This repository contains 6 programs all of which were used for our project:
-DCGAN_and_Resnet18: contains the program to classify the painting dataset augmented with GAN generated data based on https://github.com/Genoc/cs231n-final
-DAGAN-interpolation: contains the implementation of the DAGAN based on https://github.com/AntreasAntoniou/DAGAN and an extension of the DAGAN architecture making interpolation between classes possible as was suggested in the feedback of our proposal
-BAGAN: contains the program to generate new paintings according the BAGAN architcture based on https://github.com/IBM/BAGAN. The BAGAN architecture is also used to generate new MNIST samples
-MNIST classifier : contains the program to classify different MNIST datasets constructed from real MNIST samples and GAN generated samples from the BAGAN to improve our understanding about using gan generated data for classification tasks.
All of the above mentioned directories have their own readme file for running the code.

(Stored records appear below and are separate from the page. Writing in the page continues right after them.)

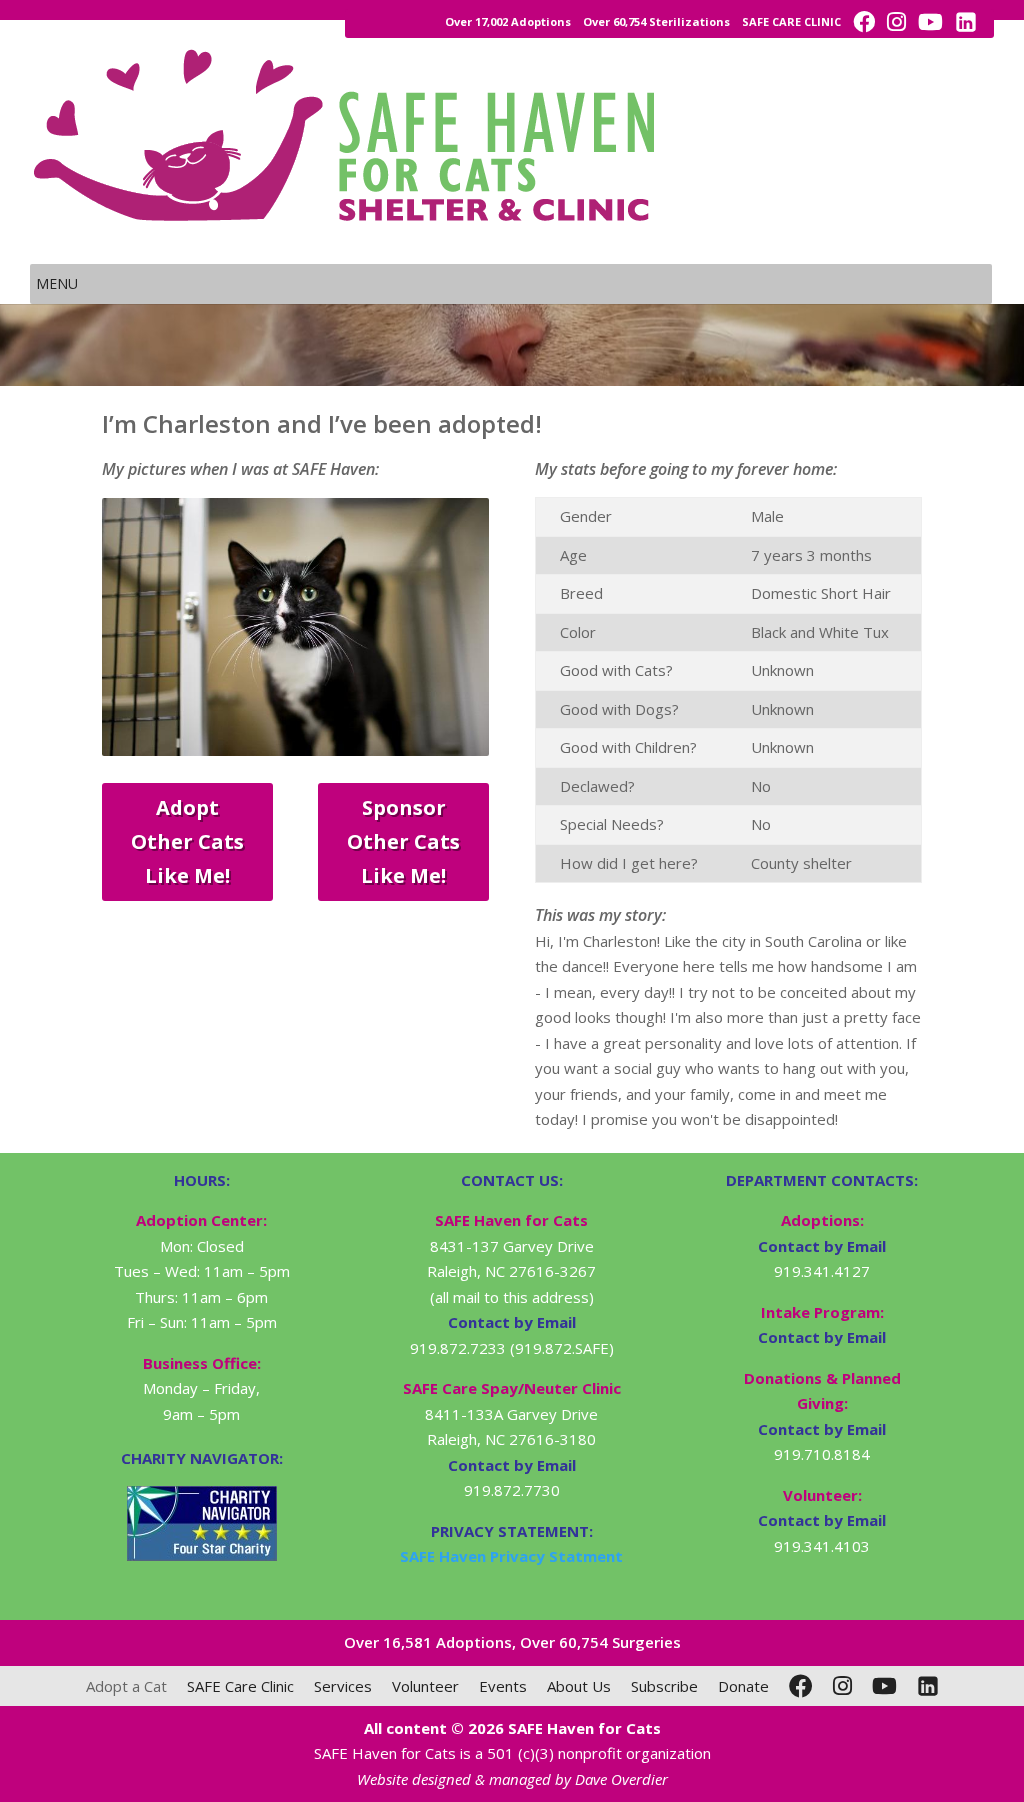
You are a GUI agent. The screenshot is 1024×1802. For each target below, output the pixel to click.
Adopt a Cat (126, 1686)
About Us (579, 1686)
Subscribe (664, 1686)
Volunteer (425, 1686)
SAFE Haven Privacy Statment (511, 1556)
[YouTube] (884, 1686)
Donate (743, 1686)
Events (503, 1686)
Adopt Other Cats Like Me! (187, 841)
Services (343, 1686)
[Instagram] (842, 1686)
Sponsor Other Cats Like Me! (403, 841)
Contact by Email (822, 1246)
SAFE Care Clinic (240, 1686)
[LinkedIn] (928, 1686)
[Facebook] (801, 1686)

The used dataset, painters by numbers, can be downloaded from Kaggle: https://www.kaggle.com/c/painter-by-numbers/data We used python scripts to extract a csv file (final_train_info_modified.csv; can be founded in our data_info_files folder) with the paintings names by style (make_reduced_datafile.py). You can make a subfolder containing the selected files by running 'make_subselection_data.py'. However, you can also use the full dataset, as our models will only use the files mentioned in the csv file.